Task details:
Starting with the first line, transcribe the material exactly through to the last.

═══ Data for the task

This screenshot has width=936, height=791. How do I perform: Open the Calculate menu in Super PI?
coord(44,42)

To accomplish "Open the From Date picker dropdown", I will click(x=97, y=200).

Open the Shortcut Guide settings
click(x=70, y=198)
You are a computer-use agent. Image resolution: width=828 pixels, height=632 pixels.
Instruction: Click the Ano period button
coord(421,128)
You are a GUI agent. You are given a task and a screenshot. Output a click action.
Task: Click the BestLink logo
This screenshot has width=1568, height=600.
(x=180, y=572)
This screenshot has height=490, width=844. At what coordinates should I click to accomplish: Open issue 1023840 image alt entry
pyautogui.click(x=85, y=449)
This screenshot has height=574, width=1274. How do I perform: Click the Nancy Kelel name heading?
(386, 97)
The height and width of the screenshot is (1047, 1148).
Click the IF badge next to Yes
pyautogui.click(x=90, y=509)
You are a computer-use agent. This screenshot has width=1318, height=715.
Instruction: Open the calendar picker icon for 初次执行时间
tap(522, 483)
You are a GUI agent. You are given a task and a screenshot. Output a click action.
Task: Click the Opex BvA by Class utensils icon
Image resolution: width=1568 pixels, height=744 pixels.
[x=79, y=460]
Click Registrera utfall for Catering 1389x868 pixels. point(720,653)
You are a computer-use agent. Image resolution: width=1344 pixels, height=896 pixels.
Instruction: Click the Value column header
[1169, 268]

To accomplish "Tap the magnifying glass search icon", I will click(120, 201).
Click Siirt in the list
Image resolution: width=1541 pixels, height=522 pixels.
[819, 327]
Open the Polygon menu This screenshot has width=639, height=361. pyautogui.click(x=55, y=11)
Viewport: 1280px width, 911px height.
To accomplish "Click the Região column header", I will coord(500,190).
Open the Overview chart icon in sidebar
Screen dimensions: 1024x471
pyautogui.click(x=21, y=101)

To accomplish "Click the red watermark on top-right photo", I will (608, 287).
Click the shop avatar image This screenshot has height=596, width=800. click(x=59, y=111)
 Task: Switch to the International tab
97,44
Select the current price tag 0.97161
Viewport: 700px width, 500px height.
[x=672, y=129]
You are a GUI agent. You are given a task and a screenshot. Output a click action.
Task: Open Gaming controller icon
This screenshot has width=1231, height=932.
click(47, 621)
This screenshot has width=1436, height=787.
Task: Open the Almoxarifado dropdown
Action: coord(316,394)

══════

Problem solution:
This screenshot has width=936, height=791. How do I perform: Open the Calculate menu in Super PI?
coord(44,42)

To accomplish "Open the From Date picker dropdown", I will click(x=97, y=200).

Open the Shortcut Guide settings
click(x=70, y=198)
You are a computer-use agent. Image resolution: width=828 pixels, height=632 pixels.
Instruction: Click the Ano period button
coord(421,128)
You are a GUI agent. You are given a task and a screenshot. Output a click action.
Task: Click the BestLink logo
This screenshot has width=1568, height=600.
(x=180, y=572)
This screenshot has height=490, width=844. At what coordinates should I click to accomplish: Open issue 1023840 image alt entry
pyautogui.click(x=85, y=449)
This screenshot has height=574, width=1274. How do I perform: Click the Nancy Kelel name heading?
(386, 97)
The height and width of the screenshot is (1047, 1148).
Click the IF badge next to Yes
pyautogui.click(x=90, y=509)
You are a computer-use agent. This screenshot has width=1318, height=715.
Instruction: Open the calendar picker icon for 初次执行时间
tap(522, 483)
You are a GUI agent. You are given a task and a screenshot. Output a click action.
Task: Click the Opex BvA by Class utensils icon
Image resolution: width=1568 pixels, height=744 pixels.
[x=79, y=460]
Click Registrera utfall for Catering 1389x868 pixels. point(720,653)
You are a computer-use agent. Image resolution: width=1344 pixels, height=896 pixels.
Instruction: Click the Value column header
[1169, 268]

To accomplish "Tap the magnifying glass search icon", I will click(120, 201).
Click Siirt in the list
Image resolution: width=1541 pixels, height=522 pixels.
[819, 327]
Open the Polygon menu This screenshot has width=639, height=361. pyautogui.click(x=55, y=11)
Viewport: 1280px width, 911px height.
To accomplish "Click the Região column header", I will coord(500,190).
Open the Overview chart icon in sidebar
Screen dimensions: 1024x471
pyautogui.click(x=21, y=101)

To accomplish "Click the red watermark on top-right photo", I will (608, 287).
Click the shop avatar image This screenshot has height=596, width=800. click(x=59, y=111)
 Task: Switch to the International tab
97,44
Select the current price tag 0.97161
Viewport: 700px width, 500px height.
[x=672, y=129]
You are a GUI agent. You are given a task and a screenshot. Output a click action.
Task: Open Gaming controller icon
This screenshot has width=1231, height=932.
click(47, 621)
This screenshot has width=1436, height=787.
Task: Open the Almoxarifado dropdown
Action: coord(316,394)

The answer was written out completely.